Cuatro cualidades o dotes maravillosas que tendrá el cuerpo
En primer
lugar la claridad. El profeta Daniel,
describiendo el triunfo final de los elegidos, dice que “brillarán con
esplendor del cielo” y que “resplandecerán eternamente como las estrellas”
(Dan. 12, 3). Y el mismo Cristo nos dice en el Evangelio que “los justos
brillarán como el sol en el reino del Padre” (Mt. 13, 43).Los cuerpos gloriosos
serán resplandecientes de luz. Si contempláramos ahora mismo el cuerpo glorioso
de Jesús o el de María Santísima –únicos que actualmente hay en el cielo–,
quedaríamos deslumbrados ante tanta belleza.El cuerpo humano, aún acá en la
tierra, es una verdadera obra de arte. Los artistas –pintores y escultores– de
todas las épocas y de todas las razas han reproducido la belleza del cuerpo
humano. Lástima que muchas veces profanen una cosa tan bella como el cuerpo
humano para convertirla en una de las más inmundas e inmorales, en una
pornografía baja y desvergonzada. Pero no cabe duda que, contemplado con ojos
limpios y finalidad sana, el cuerpo humano constituye, aún acá en la tierra,
una verdadera obra de arte maravillosa. Pues, ¿qué será, señores, el cuerpo
espiritualizado, el cuerpo glorioso radiante de luz, mucho más resplandeciente
que la del sol? Dice Santa
Teresa que, en una visión sublime, le mostró Nuestro Señor Jesucristo nada más
que una de sus manos glorificadas. Y decía que la luz del sol es “fea y
apagada” comparada con el resplandor de la mano glorificada de Nuestro Señor
Jesucristo. Y añade que ese resplandor, con ser intensísimo, no molesta, no
daña a la vista, sino que, al contrario, la llena de gozo y de deleite.
La
contemplación de los cuerpos gloriosos resplandecientes de luz de millones y
millones de bienaventurados, será un espectáculo grandioso, deslumbrador, que
llenará, ya por sí solo, de inefable felicidad a los bienaventurados.
La segunda
cualidad del cuerpo glorioso es la agilidad.

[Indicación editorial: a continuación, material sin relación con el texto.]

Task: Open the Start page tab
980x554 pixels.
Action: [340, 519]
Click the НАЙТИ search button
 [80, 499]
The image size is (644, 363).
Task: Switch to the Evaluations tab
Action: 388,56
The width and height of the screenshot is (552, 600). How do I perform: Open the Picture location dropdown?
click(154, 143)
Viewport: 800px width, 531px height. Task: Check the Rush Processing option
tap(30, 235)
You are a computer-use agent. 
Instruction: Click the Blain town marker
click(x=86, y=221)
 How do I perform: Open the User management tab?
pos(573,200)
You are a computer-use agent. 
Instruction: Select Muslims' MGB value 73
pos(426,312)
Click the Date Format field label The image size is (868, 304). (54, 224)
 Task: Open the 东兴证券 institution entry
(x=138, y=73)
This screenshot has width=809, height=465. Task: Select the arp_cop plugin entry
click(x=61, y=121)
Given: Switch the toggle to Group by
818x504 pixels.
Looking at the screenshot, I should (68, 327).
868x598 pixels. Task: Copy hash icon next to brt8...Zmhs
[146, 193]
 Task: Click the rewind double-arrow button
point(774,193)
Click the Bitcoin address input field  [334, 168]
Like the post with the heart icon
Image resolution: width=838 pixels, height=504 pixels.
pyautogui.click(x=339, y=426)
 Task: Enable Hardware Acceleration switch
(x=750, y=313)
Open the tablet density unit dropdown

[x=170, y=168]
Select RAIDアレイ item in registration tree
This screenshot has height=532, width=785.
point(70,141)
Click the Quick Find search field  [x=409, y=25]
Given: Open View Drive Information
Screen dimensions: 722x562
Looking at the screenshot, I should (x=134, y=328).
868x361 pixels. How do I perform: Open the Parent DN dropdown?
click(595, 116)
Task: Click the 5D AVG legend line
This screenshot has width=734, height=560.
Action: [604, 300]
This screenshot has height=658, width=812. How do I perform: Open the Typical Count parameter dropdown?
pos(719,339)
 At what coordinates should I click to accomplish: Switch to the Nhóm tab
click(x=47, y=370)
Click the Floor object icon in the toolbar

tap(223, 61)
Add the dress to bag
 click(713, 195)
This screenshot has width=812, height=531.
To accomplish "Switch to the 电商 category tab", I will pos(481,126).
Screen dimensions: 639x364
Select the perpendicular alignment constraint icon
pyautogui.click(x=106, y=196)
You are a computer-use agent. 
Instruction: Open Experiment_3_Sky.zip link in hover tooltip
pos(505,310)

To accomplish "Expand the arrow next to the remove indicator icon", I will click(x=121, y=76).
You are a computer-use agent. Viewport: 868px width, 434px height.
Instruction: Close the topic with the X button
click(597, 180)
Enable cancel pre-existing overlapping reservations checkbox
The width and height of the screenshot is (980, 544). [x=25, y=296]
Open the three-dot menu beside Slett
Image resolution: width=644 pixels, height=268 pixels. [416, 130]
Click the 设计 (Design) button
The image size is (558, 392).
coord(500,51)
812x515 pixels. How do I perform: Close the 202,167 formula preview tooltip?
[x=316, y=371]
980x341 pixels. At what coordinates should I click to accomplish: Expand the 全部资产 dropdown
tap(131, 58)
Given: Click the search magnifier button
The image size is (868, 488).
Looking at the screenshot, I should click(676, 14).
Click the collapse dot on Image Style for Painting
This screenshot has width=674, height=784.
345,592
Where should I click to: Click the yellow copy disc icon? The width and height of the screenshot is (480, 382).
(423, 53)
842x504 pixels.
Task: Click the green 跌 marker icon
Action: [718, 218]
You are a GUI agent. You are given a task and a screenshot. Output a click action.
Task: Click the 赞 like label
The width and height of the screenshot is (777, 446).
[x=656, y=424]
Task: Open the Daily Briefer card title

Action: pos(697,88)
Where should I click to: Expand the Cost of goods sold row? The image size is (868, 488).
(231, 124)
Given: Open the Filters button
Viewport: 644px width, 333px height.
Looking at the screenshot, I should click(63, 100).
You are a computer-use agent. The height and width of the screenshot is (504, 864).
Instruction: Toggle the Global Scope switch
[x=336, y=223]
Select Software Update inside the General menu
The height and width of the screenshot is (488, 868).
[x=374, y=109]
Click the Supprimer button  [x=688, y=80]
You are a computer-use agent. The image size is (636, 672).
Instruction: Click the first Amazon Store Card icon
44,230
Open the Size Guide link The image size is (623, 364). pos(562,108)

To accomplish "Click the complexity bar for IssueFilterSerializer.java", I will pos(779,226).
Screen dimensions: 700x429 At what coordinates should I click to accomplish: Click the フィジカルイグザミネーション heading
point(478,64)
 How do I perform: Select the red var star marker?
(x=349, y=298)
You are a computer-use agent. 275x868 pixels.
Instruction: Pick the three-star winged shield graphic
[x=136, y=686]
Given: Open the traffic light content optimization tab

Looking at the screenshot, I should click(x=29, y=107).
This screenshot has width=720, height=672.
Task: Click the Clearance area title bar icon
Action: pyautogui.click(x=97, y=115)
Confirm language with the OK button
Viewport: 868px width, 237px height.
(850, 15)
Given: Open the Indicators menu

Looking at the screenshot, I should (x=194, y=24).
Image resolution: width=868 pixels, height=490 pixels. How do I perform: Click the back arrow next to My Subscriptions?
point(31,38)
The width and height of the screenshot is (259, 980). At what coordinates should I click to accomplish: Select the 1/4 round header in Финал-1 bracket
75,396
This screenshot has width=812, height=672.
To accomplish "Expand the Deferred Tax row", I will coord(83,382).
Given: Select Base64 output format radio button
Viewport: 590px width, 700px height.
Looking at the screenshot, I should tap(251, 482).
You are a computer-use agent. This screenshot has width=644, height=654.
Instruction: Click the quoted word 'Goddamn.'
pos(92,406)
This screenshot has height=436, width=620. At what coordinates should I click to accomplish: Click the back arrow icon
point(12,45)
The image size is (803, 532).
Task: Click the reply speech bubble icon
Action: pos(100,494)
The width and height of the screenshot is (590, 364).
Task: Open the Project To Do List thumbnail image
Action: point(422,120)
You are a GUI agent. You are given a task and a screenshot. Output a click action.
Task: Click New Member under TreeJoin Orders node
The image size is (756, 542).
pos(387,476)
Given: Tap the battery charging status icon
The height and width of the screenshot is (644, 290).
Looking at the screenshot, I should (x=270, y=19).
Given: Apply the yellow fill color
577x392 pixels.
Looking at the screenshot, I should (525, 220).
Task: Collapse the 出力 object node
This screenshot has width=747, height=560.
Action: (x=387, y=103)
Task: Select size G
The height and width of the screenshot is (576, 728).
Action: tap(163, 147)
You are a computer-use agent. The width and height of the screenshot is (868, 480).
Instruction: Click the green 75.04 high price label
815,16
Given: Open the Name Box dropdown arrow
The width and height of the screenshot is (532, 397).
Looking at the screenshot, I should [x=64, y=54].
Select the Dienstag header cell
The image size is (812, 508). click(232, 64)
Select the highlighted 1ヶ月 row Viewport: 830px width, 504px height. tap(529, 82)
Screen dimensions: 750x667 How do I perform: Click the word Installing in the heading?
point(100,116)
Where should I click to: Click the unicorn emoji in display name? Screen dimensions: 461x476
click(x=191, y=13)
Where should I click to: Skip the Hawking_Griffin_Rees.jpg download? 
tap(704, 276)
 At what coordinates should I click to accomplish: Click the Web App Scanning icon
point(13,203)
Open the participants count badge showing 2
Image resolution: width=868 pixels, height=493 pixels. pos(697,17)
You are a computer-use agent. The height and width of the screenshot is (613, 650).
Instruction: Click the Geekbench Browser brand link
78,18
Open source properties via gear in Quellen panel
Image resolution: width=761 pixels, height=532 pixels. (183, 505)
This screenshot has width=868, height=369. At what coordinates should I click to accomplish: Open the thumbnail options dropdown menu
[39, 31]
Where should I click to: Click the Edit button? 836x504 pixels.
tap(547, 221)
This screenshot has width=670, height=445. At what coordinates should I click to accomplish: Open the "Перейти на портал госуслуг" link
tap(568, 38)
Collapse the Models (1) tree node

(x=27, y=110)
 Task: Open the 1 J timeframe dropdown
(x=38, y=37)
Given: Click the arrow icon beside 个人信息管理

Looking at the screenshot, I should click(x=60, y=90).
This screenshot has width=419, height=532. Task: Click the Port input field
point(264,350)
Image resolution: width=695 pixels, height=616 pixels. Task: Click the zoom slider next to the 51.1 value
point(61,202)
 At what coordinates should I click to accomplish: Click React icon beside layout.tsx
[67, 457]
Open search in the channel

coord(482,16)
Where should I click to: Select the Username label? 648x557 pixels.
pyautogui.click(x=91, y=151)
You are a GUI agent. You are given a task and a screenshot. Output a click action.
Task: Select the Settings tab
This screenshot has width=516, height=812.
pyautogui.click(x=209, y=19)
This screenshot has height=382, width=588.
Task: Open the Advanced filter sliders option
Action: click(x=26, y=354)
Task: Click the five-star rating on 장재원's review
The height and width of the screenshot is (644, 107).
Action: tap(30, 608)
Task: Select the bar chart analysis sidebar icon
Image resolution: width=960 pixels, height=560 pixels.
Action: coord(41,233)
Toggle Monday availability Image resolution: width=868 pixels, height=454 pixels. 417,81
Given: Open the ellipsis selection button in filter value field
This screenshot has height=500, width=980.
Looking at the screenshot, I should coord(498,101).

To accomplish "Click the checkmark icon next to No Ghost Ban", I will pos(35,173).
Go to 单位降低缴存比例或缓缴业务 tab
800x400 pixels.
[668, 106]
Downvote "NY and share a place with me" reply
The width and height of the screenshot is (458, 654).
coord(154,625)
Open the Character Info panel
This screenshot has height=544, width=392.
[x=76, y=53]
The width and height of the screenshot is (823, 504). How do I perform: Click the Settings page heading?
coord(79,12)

Consta también, expresamente, en varios pasajes de la Sagrada Escritura: “Al
tiempo de la recompensa brillarán y discurrirán como centellas en cañaveral”
(Sap 3, 7). Ello quiere decir que los bienaventurados podrán trasladarse
corporalmente a distancias remotísimas casi instantáneamente. Digo casi,
porque, como advierte Santo Tomás de Aquino, todo movimiento, por rapidísimo
que se le suponga, requiere indispensablemente tres instantes: el de abandonar
el punto de partida; el de adelantarse hacia el punto de llegada, y el de
llegar efectivamente al término. Y eso puede hacerse, si queréis, en una
millonésima de segundo, pero de ninguna manera en un solo instante,
filosóficamente considerado; tiene que transcurrir algún tiempo, aunque sea
absolutamente imperceptible, una millonésima de segundo si queréis. Pero ese
tiempo tan imperceptible equivale, prácticamente, a la velocidad del
pensamiento. Con las alas de la imaginación podemos trasladarnos en este mundo,
instantáneamente, a regiones remotísimas: de la tierra a la luna, a las más
remotas estrellas; pero nuestro cuerpo permanece inmóvil en el lugar donde nos
encontramos mientras la imaginación realiza su vuelo fantástico. En el cielo,
el cuerpo acompañará al pensamiento a cualquier parte donde quiera trasladarse,
por remotísimo que esté. En esto consiste el dote maravilloso de la agilidad.
La tercera
cualidad es la impasibilidad. Eso
significa que el cuerpo glorificado es absolutamente invulnerable al dolor y al
sufrimiento, en cualquiera de sus manifestaciones. No le afecta ni puede
afectar el frío, el calor, ni ningún otro agente desagradable. Metido en una
hoguera, no se quemaría. Sumergido en el fondo del mar, no se ahogaría. En
medio del fragor de una batalla, los proyectiles no le causarían ningún daño.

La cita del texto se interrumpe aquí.